Benchmarks¶

Why Benchmarks¶

adk-secure-sessions adds field-level encryption to every ADK session operation. NFR1 requires that this encryption overhead stays below 20% of total operation time — fast enough that developers don't have to choose between security and performance.

This page documents the performance characteristics of each encryption backend so you can make an informed choice based on real data, not assumptions.

Methodology¶

All benchmarks use the same measurement approach:

Timer: time.perf_counter() for high-resolution wall-clock timing
Iterations: 30 per measurement (meets the Central Limit Theorem threshold for reliable estimates)
Batch size: 10 round-trips per timing sample — produces ~20ms samples, well above the ~10ms threshold where perf_counter() gives stable results. Individual ~2ms operations are too short relative to OS scheduling noise (~0.5-2ms)
Interleaved measurement: Baseline and encrypted batches alternate on each iteration to cancel out time-varying system effects (CPU throttling, SQLite page-cache drift). Per-pair overhead ratios are computed, then the median of those ratios is reported — preserving the pairing information for maximum noise rejection
Warm-up: 5 passes before measurement to stabilize SQLite's page cache and eliminate cold-start effects
Payloads: Four representative sizes — empty dict ({}), ~1KB, ~10KB, ~100KB — covering the range from minimal sessions to 10x realistic payloads
Environment modes:
- Local: Hard assertion failure if AES-256-GCM round-trip overhead exceeds 1.20x (developer feedback). Fernet tests are informational (warn-only) — see below
- CI (CI=true): Emits a warning but passes (shared runner hardware varies too much for hard assertions)
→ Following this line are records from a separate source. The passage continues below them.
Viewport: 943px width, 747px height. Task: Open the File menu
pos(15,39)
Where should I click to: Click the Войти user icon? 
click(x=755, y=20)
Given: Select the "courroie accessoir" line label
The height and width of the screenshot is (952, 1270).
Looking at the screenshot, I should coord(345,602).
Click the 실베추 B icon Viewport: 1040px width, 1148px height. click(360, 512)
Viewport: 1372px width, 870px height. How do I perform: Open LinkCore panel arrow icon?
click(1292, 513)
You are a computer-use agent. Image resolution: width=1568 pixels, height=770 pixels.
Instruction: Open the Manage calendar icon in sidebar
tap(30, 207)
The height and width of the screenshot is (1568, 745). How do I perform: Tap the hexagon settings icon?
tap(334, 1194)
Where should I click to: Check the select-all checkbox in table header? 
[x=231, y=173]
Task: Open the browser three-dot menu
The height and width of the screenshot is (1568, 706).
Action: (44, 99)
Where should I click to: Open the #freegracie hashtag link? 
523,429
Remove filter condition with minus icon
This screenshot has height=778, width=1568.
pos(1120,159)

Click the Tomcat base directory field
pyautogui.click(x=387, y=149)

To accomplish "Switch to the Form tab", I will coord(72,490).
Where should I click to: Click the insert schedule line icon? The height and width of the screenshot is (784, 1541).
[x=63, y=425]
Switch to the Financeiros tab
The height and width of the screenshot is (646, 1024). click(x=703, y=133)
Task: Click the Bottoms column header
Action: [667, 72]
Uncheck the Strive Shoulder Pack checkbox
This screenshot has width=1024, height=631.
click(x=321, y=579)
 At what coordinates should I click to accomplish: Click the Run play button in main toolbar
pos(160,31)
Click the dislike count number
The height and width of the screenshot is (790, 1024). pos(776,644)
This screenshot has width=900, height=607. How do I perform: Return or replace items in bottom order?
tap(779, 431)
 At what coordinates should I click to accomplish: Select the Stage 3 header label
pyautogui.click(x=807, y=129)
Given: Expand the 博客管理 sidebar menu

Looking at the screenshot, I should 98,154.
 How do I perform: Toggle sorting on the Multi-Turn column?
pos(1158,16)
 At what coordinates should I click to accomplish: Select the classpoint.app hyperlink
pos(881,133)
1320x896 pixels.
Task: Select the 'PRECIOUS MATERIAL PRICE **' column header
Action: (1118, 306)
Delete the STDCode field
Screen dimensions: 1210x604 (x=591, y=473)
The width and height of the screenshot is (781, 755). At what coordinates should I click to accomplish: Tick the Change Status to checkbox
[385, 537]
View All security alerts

Why not pytest-benchmark?¶

The pytest-benchmark plugin expects synchronous callables. Since all adk-secure-sessions APIs are async def, using it would require asyncio.run() wrappers that add measurement artifacts and misrepresent actual async performance. We use direct time.perf_counter() instrumentation instead.

Backend Comparison¶

Results below are relative ratios, not absolute times. Ratios are more stable across hardware than raw timings, but they do vary depending on CPU instruction set support (AES-NI, CLMUL, ARMv8 crypto extensions). Run the benchmarks on your own hardware for accurate values.

Encryption Speed (Fernet / AES-256-GCM ratio)¶

Measured on AMD Ryzen AI 9 HX 370 (x86_64, AES-NI + VAES + CLMUL). On CPUs without vectorized AES instructions, expect smaller ratios at large payload sizes.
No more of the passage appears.